*** Given passage ***

Thank you for joining us in person and online for the 17th Annual Legislative Town Hall on Intellectual, Developmental, and other Disabilities!
Watch the 17th Annual Legislative Town Hall here
The TRE Board of Directors and staff take seriously our role in contributing to thoughtful public policy and legislative advocacy that benefits the people we serve and their families. Legislation and the Rules and Regulations that result from it can significantly impact the people we serve and TRE’s ability to support them in a person-centered way.
Our focus tends to focus on the following areas:
Legislative Town Hall. Each year, TRE and our partners host a Legislative Town Hall that introduces the people we serve and their families to members of our local, state, and federal elected delegations. Through the Town Hall, which we launched in 2006, stakeholders and constituents of Colorado’s system of supports engage the people we all elect to public office to share concerns and hopes, challenges and opportunities. These Town Halls also enable TRE to understand firsthand the areas on which we need to focus and in what ways our voices are most needed. This plays a profound role in setting our public policy and legislative advocacy priorities.

***

What is expected:
According to the passage on TRE's legislative advocacy, in what year was the Legislative Town Hall launched?

*** Raw data ***

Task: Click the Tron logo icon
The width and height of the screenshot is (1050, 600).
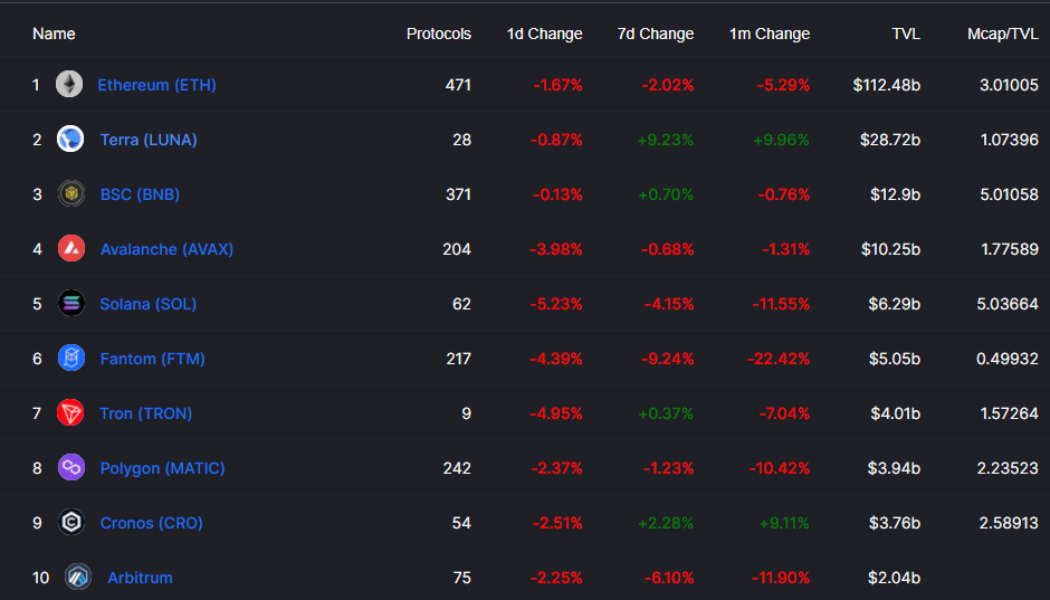Action: click(71, 413)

***

Response below:
2006